Significantly though, a distinctly ersatz home rearguard, featuring Vurnon Anita out of position at right-back, was succeeding in subduing the dangerous Gylfi Sigurdsson while ensuring Karl Darlow first involvement – the goalkeeper’s retrieval of a deflected shot – did not come until the 35th minute.
The odd patch of sustained visiting pressure apart, Newcastle largely continued doing a very good job of strictly rationing Swansea’s possession by gobbling up all those second balls and this strategy – a hallmark Benítez game plan – paid dividends when they finally took the lead for the first time under their new manager’s charge.
This breakthrough was delivered by the slightly unlikely figure of Lascelles. Sigurdsson was tugging him back as Townsend whipped in a corner but the centre-half shrugged off the Icelander before bravely putting his head where it hurts, throwing himself at the ball and powering home a header which went in off the helpless Fabianski.
Newcastle fans – and even Benítez – seemed so startled by what they had just seen that there was a momentary collective pause, a sense of suspended animation, before the celebrations began. It was as if no one could quite believe that something had finally gone right for a team which, despite its manifold faults, has been all out of luck just lately. Early in the second half Lascelles might have scored again but, tantalisingly, he failed to apply the decisive touch after very nearly connecting with the fall out from a free-kick.
All in all it was perhaps not the best day for Jason Levien – who, along with his fellow American Steve Kaplan, is in talks about potentially completing a takeover at Swansea this summer – to be casting an eye on his prospective new investment from the directors’ box.

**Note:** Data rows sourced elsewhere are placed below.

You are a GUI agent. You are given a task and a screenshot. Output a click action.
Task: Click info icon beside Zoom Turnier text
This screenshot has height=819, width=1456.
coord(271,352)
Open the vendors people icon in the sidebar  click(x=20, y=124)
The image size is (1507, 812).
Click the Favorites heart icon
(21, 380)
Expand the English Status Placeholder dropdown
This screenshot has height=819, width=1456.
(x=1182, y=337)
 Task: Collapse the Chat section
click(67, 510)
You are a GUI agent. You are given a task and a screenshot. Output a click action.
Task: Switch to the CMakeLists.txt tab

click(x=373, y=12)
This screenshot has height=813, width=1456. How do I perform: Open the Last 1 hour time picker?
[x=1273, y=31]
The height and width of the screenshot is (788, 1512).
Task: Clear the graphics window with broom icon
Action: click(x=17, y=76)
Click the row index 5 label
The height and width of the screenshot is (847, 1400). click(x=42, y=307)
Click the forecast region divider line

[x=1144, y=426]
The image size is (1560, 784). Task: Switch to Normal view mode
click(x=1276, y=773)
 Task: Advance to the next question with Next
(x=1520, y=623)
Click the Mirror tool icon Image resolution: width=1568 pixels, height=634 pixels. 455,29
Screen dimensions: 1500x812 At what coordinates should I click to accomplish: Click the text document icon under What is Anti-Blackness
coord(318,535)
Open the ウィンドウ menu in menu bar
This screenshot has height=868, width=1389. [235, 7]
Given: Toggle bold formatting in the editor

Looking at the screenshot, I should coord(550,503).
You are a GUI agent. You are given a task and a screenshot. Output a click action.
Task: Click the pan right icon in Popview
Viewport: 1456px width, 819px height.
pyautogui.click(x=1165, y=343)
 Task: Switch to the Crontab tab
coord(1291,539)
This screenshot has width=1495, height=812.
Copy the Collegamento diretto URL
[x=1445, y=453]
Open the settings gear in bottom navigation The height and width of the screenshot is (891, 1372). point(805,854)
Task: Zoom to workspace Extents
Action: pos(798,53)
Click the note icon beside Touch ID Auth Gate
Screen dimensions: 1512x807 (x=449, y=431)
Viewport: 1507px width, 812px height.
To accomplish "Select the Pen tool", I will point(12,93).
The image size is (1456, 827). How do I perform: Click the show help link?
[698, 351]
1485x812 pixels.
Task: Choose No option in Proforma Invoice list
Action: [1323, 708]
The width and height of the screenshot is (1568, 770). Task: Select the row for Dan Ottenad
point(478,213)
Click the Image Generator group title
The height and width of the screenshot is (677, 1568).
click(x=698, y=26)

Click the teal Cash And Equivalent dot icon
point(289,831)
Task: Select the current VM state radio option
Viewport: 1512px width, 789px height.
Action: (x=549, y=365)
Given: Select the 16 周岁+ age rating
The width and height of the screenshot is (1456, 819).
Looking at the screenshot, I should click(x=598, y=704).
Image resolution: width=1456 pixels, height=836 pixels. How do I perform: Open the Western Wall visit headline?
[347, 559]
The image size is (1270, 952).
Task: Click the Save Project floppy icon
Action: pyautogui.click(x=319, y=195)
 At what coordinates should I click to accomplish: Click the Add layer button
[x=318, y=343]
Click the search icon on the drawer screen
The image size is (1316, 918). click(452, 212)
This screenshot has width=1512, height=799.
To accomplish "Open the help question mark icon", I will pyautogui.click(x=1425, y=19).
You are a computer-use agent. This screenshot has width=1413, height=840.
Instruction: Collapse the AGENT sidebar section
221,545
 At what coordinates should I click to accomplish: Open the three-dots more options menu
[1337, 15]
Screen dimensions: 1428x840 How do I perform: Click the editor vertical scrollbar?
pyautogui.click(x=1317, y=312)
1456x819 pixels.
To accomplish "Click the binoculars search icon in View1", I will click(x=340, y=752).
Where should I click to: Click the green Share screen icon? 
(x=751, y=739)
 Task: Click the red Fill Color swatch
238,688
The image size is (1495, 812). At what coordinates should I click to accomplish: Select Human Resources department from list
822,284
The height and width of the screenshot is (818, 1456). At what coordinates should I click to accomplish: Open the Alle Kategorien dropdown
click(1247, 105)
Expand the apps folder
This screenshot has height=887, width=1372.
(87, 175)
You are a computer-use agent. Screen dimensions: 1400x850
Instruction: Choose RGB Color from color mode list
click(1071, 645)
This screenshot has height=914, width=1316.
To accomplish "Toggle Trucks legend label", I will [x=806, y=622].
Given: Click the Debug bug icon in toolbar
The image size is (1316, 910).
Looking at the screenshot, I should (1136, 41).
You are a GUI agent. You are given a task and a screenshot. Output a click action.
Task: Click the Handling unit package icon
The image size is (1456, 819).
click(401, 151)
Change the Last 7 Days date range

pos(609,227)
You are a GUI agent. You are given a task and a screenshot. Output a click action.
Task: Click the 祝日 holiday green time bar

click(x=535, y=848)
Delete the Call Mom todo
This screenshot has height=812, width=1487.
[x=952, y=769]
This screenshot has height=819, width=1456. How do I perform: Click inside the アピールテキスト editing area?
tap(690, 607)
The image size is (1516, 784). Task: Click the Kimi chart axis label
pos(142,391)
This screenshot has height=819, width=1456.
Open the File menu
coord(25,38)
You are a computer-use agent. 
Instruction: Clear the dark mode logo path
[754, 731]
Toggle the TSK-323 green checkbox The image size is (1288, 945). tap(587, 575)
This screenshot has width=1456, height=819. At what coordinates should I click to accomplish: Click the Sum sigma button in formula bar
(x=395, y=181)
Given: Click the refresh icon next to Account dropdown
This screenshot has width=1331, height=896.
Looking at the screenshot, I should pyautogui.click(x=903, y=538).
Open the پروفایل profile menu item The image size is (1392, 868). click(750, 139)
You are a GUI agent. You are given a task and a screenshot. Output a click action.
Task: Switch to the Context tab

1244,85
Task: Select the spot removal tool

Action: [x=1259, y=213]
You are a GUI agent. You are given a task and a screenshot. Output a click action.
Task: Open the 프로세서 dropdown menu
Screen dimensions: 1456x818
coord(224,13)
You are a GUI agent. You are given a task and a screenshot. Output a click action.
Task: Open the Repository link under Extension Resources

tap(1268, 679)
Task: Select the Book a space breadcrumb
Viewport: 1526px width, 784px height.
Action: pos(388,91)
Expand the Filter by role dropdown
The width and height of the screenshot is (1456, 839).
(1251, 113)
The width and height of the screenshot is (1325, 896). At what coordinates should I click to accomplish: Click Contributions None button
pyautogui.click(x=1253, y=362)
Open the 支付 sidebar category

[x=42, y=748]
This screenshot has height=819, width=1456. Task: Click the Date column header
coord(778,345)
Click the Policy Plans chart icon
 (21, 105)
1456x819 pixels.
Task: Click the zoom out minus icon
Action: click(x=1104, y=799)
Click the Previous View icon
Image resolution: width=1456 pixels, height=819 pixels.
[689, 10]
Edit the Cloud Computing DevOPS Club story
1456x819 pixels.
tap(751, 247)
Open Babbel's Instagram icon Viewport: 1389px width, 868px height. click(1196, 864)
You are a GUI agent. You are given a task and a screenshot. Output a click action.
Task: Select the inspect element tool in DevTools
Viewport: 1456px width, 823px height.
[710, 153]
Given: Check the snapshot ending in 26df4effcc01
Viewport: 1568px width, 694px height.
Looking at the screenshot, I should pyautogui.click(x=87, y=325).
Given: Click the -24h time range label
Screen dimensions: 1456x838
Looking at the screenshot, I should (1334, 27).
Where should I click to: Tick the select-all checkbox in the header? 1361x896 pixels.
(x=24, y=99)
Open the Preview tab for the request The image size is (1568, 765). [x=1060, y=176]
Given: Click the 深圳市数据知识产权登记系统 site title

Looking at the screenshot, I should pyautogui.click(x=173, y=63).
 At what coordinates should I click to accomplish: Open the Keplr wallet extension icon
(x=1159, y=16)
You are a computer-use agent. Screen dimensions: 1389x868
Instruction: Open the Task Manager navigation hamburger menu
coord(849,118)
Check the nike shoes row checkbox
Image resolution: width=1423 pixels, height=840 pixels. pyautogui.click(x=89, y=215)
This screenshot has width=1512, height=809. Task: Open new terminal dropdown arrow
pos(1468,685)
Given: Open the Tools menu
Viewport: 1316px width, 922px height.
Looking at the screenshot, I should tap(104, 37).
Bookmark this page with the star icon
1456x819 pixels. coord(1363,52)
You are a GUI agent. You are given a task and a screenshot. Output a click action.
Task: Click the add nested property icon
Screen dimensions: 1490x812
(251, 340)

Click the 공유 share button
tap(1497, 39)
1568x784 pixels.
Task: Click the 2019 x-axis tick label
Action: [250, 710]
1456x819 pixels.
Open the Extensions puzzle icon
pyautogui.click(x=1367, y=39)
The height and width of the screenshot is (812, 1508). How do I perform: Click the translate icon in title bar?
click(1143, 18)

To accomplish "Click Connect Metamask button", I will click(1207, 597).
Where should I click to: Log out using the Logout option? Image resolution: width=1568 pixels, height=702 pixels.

There are suggestions the new owners want to replace Guidolin with Brendan Rodgers which, given the Italian’s success in steering a once apparently Championship-bound side to safety, seems rather harsh.
Benítez’s replacement of the tiring Tioté with Shelvey possibly, coincidentally, served as the cue for Guidolin’s players to finally wake up and create some chances. After Williams half-volleyed narrowly wide, Jefferson Montero and Bafétimbi Gomis both missed presentable shooting openings.
It was time for Newcastle to reassert themselves and Sissoko could not have chosen a better time to score his first goal of the season. The increasingly influential Townsend delivered another stellar corner and, following a bit of pinball, the Frenchman extended one of those telescopic legs and forced his shot past Fabianski from around eight yards.
Townsend deserved a goal and, appropriately, the England winger registered the third, defying Swansea’s offside trap to shoot beneath Fabianski’s body after being played in by Mitrovic.
Benítez’s birthday cake must have tasted particularly good.